Ein erfolgreicher Kulturwandel von Organisationen und Unternehmen muss mehr sein als nur Oberflächenkosmetik, die die Außendarstellung verbessert. Sie ist die originäre Aufgabe von Führungskräften. Dennoch setzen viele Geschäftsführer und leitende Führungskräfte nach wie vor auf Kulturentwicklungsprogramme mit vorgegebenen Verhaltens- und Denkweisen und neuen Einstellungen für ihre Mitarbeiter, die diese dann automatisch übernehmen und leben sollen. Ähnlich wie das Update eines Computerprogramms, das sich wie selbstverständlich verbreitet und anstandslos und ohne Zwischenfälle funktioniert.
Netzwerk- und Informationsveranstaltungen sowie öffentliche Berichte sind für Unternehmen daher, beliebte Plattformen ihren durchlebten Kulturwandel als großen Erfolg darzustellen und als Meilenstein in der Unternehmensgeschichte zu feiern. Die Aspekte des Erfolgs beziehen sich insbesondere auf die Mitarbeiter. U. a. werden die Fortschritte in der Mitarbeiterführung und -entwicklung hervorgehoben, wirkten sich diese doch besonders positiv auf das Arbeitsklima und somit auf die Gesundheit und die Zufriedenheit der Mitarbeiter aus.
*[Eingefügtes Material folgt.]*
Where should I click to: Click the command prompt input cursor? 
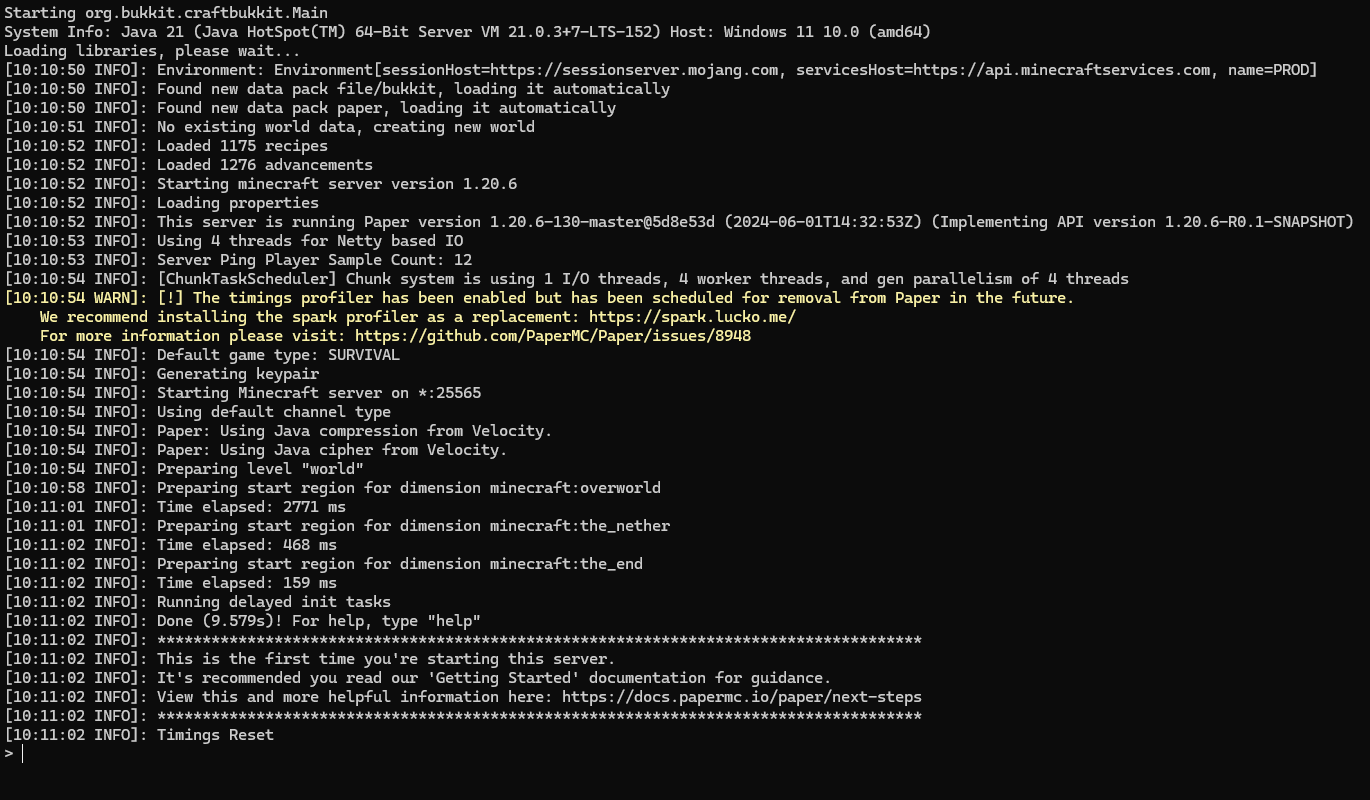tap(22, 754)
Es wären wirklich gute Neuigkeiten, dass es mehr und mehr Unternehmen gibt, die den Wert ihrer Mitarbeiter für den Wertschöpfungsprozess erkannt haben und dies in ihrer Unternehmenskultur zum Ausdruck bringen möchten, wenn nicht die Mitarbeiter dieser Unternehmen selbst nach außen etwas völlig anderes kommunizieren würden.
Wenn die Mitarbeiter und mittleren Führungskräfte die Falschheit und die daraus resultierende Erfolglosigkeit spüren und die Enttäuschung darüber nach noch außen tragen, kann dies für die Unternehmen richtig kritisch werden.
Wenn Kunden, Bewerber und Mitarbeiter bemerken, dass die Eigenwahrnehmung und Fremdwahrnehmung des Unternehmens nicht übereinstimmen, kann der gewünschte positive Effekt, zahlungskräftige Kunden und qualifizierte Mitarbeiter zu gewinnen, sehr schnell verloren gehen. Denn sobald diese realisieren, dass sie nicht das vorfinden, was dargestellt ist, entscheiden sie sich für die Konkurrenz bzw. die, die ihre Kultur authentisch leben.
Oder das ohnehin schon schlechte Betriebsklima wird noch schlechter. Die Mitarbeiter, die bleiben, reagieren mit Zynismus und lassen ihren Frust an Kunden oder Untergebenen aus. Die Qualität sinkt und die Fluktuation und die Krankheitsquote steigt. Der wirtschaftliche Erfolg gerät in ernsthafte Gefahr.
Eine vorgefertigte Kultur mit vorkonfigurierten Werten und Einstellungen kann nicht die Arbeit tun, die die originäre Aufgabe leitender Führungskräfte ist. Führungskräfte haben eine Vorbildfunktion. Ihre Aufgabe ist es, die geforderten Werte und damit verbundenen Regeln zu leben und zusammen mit ihren Mitarbeitern und mittleren Führungskräften zu erarbeiten und umzusetzen.
Ein Kulturwandel, der authentisch und ernstgemeint sein soll, braucht Zeit, die richtige Begleitung, das Wissen um Rückschläge und die Zustimmung und Unterstützung, aller im Unternehmen Beschäftigten.